# PROVIDED RECORDS
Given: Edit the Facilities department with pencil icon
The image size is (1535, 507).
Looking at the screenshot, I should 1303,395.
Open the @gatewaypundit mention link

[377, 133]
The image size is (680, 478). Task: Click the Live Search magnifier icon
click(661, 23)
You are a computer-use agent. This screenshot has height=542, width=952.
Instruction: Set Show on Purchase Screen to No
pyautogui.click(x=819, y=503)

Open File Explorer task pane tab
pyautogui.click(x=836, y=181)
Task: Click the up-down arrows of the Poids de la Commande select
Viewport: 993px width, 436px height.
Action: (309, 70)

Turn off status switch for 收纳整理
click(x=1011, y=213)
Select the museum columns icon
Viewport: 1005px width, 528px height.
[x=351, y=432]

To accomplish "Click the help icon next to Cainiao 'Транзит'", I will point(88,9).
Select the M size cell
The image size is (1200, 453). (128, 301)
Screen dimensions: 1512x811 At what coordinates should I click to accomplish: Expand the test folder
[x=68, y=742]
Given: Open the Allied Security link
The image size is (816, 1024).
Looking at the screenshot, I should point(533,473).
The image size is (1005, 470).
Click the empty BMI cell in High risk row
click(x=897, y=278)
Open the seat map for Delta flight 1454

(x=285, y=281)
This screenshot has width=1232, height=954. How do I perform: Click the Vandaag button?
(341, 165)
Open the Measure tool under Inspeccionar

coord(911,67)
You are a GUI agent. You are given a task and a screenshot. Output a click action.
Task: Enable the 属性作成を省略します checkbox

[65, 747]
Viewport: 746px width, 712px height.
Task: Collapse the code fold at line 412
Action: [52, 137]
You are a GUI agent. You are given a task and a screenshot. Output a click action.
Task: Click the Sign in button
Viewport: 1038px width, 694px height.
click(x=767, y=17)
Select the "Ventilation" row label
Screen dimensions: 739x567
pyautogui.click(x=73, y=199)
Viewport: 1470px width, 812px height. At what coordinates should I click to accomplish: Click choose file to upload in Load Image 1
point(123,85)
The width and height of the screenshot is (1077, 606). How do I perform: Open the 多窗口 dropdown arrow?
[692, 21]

# TO DO
An exact copy of every record above is what's needed here.

# PROBLEM SOLUTION
Given: Edit the Facilities department with pencil icon
The image size is (1535, 507).
Looking at the screenshot, I should 1303,395.
Open the @gatewaypundit mention link

[377, 133]
The image size is (680, 478). Task: Click the Live Search magnifier icon
click(661, 23)
You are a computer-use agent. This screenshot has height=542, width=952.
Instruction: Set Show on Purchase Screen to No
pyautogui.click(x=819, y=503)

Open File Explorer task pane tab
pyautogui.click(x=836, y=181)
Task: Click the up-down arrows of the Poids de la Commande select
Viewport: 993px width, 436px height.
Action: (309, 70)

Turn off status switch for 收纳整理
click(x=1011, y=213)
Select the museum columns icon
Viewport: 1005px width, 528px height.
[x=351, y=432]

To accomplish "Click the help icon next to Cainiao 'Транзит'", I will point(88,9).
Select the M size cell
The image size is (1200, 453). (128, 301)
Screen dimensions: 1512x811 At what coordinates should I click to accomplish: Expand the test folder
[x=68, y=742]
Given: Open the Allied Security link
The image size is (816, 1024).
Looking at the screenshot, I should point(533,473).
The image size is (1005, 470).
Click the empty BMI cell in High risk row
click(x=897, y=278)
Open the seat map for Delta flight 1454

(x=285, y=281)
This screenshot has width=1232, height=954. How do I perform: Click the Vandaag button?
(341, 165)
Open the Measure tool under Inspeccionar

coord(911,67)
You are a GUI agent. You are given a task and a screenshot. Output a click action.
Task: Enable the 属性作成を省略します checkbox

[65, 747]
Viewport: 746px width, 712px height.
Task: Collapse the code fold at line 412
Action: [52, 137]
You are a GUI agent. You are given a task and a screenshot. Output a click action.
Task: Click the Sign in button
Viewport: 1038px width, 694px height.
click(x=767, y=17)
Select the "Ventilation" row label
Screen dimensions: 739x567
pyautogui.click(x=73, y=199)
Viewport: 1470px width, 812px height. At what coordinates should I click to accomplish: Click choose file to upload in Load Image 1
point(123,85)
The width and height of the screenshot is (1077, 606). How do I perform: Open the 多窗口 dropdown arrow?
[692, 21]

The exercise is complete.